Bug #81376 Single page flushing should be removed
Submitted: 11 May 2016 6:48 Modified: 14 May 12:56
Reporter: Laurynas Biveinis (OCA) Email Updates:
Status: Verified Impact on me:
None 
Category:MySQL Server: InnoDB storage engine Severity:S5 (Performance)
Version:5.7 OS:Any
Assigned to: CPU Architecture:Any
Tags: flushing, innodb, performance

[11 May 2016 6:48] Laurynas Biveinis
Description:
If doublewrite buffer is enabled, there are only eight slots for single-page flushes. When there are no free pages, doublewrite immediately becomes the bottleneck on OLTP RW disk-bound due to a low number of slots and general design:

660 pthread_cond_wait,enter(ib0mutex.h:850),buf_dblwr_write_single_page(ib0mutex.h:850),buf_flush_write_block_low(buf0flu.cc:1096),buf_flush_page(buf0flu.cc:1096),buf_flush_single_page_from_LRU(buf0flu.cc:2217),buf_LRU_get_free_block(buf0lru.cc:1401),...
 
631 pthread_cond_wait,buf_dblwr_write_single_page(buf0dblwr.cc:1213),buf_flush_write_block_low(buf0flu.cc:10 ...
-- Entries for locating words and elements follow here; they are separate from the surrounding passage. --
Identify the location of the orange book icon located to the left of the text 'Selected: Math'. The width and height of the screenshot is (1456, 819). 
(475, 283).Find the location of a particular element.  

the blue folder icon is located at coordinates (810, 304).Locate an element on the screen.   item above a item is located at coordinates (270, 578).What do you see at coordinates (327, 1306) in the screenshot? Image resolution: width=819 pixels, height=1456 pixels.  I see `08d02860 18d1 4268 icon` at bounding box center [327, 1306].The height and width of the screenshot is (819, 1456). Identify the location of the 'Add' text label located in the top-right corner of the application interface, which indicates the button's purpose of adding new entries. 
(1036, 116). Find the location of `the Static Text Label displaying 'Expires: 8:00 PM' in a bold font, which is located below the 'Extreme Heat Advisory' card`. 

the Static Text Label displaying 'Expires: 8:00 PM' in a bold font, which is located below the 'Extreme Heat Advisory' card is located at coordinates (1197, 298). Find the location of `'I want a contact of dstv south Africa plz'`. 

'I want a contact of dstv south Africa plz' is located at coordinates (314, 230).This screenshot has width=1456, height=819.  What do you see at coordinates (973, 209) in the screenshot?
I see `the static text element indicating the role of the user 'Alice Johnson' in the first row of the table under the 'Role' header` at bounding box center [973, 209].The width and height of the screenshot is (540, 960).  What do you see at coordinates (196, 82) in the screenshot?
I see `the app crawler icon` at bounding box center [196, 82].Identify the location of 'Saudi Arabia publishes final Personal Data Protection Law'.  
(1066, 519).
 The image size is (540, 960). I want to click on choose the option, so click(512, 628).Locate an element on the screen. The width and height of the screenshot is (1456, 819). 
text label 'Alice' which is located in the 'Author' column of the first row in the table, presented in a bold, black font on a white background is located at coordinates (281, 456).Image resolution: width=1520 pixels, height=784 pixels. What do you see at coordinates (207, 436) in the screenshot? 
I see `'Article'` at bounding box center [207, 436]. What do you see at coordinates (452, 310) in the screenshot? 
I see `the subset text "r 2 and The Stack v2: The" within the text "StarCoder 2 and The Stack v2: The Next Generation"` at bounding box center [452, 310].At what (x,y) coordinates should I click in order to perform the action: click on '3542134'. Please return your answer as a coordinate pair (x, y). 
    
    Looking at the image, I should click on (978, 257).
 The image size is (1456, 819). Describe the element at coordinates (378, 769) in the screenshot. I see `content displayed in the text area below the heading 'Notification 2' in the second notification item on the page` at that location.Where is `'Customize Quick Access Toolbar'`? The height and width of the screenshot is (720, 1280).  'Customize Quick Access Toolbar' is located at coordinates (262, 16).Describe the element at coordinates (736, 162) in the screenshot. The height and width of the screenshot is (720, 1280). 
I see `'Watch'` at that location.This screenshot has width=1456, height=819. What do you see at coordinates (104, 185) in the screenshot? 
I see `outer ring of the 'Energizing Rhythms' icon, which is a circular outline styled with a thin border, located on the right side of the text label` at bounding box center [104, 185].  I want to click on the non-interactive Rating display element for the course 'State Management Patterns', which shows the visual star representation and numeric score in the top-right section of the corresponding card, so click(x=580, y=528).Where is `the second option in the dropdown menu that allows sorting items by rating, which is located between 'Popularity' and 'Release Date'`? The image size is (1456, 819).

If doublewrite buffer is disabled, the single page flushes show that cleaner threads are not coping with the workload. If the reason for that is hot buffer pool mutexes, the single page flush will only make things worse since it must take the same mutexes for the LRU list scan. Otherwise this is an indication of suboptimal cleaner tuning / heuristics / or maybe I/O is already the bottleneck and issuing more will not help.

How to repeat:
Performance and code analysis. The above reasoning is attempted to explain in a bit more detail at

https://www.percona.com/blog/2016/05/03/mysql-5-7-initial-flushing-analysis-and-why-perfor...
https://www.percona.com/blog/2016/05/05/percona-server-5-7-multi-threaded-lru-flushing/
https://www.percona.com/blog/2016/05/09/percona-server-5-7-parallel-doublewrite/

Suggested fix:
- remove single page flushing and any associated code
- in the situation of empty buffer pool free list, wait for the cleaner threads to produce a free page
- improve cleaner thread design so that the empty free list situation only arises when it's unavoidable (i.e. when flushing is already saturating I/O)
[11 May 2016 14:55] MySQL Verification Team
Hi Laurynas,

I do have some additional questions, that were not covered in the articles that you posted.

What was the hardware that you were using? 24 core? 64 core? 128 core?

What was the mysqld configuration?

Were there any additional plugin settings being used?

What other information might help in reproducing the bug?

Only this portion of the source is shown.